Dicle Üniversitesi öğrencileri: 'Eşitlik ve adalet talebimiz sürüyor'
Dicle Üniversitesinde eğitim gören kadınlarla, kadına yönelik şiddet, artarak devam eden kadın cinayetleri ve kaybettirilen kadınlar üzerine konuştuk.
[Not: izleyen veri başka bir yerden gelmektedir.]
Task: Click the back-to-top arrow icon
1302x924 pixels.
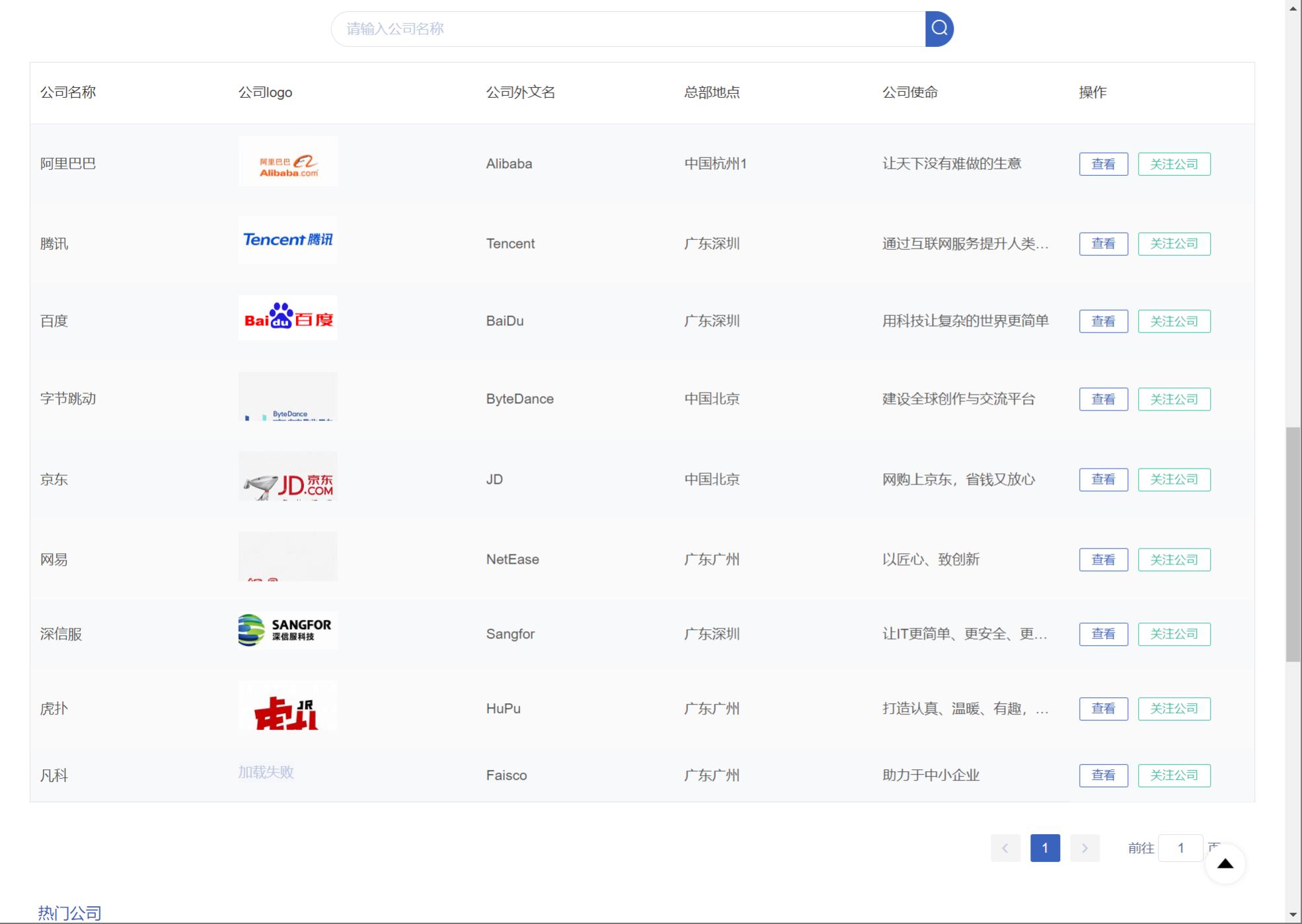Action: pyautogui.click(x=1225, y=863)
Dicle Üniversitesinde eğitim gören kadınlarla, kadına yönelik şiddet, artarak devam eden kadın cinayetleri ve kaybettirilen kadınlar üzerine konuştuk. İlk olarak söze giren Jinda Karademir kadın cinayetleri söylemiyle ilk karşılaştığında dehşete kapıldığını ifade ediyor. “İstatistiklere bakıldığında kadın cinayetlerinin küresel bir sorun olduğunu görüyoruz. Bu sorunun temelinde cinsiyet eşitsizliğinin yattığı kanaatindeyim. Cinsiyetçiliğin, cinsiyet eşitsizliğinin beslendiği günümüz dünyasında kadına yönelik şiddete son verebilmek maalesef mümkün olmaz. Bu yüzdendir ki yıllardır eşitlik ve adalet talebimiz sürüyor” diyen Jinda şüpheli kadın ölümlerinin ve kaybolan kadınların cezasızlık politikalarının ve etkin soruşturma yürütülmemesinin bir sonucu olarak karşımıza çıktığını ifade ediyor. Gülistan Doku’yu ardından 27 Eylül’den beri haber alınamayan Rojin Kabaiş’i hatırlatıyor: “Rojin Kabaiş’in, Gülistan Doku’nun ve kayıp tüm kadınlarımızın bulunması konusunda yetkili makamların sorumluluklarını yerine getirmesini talep ediyoruz.”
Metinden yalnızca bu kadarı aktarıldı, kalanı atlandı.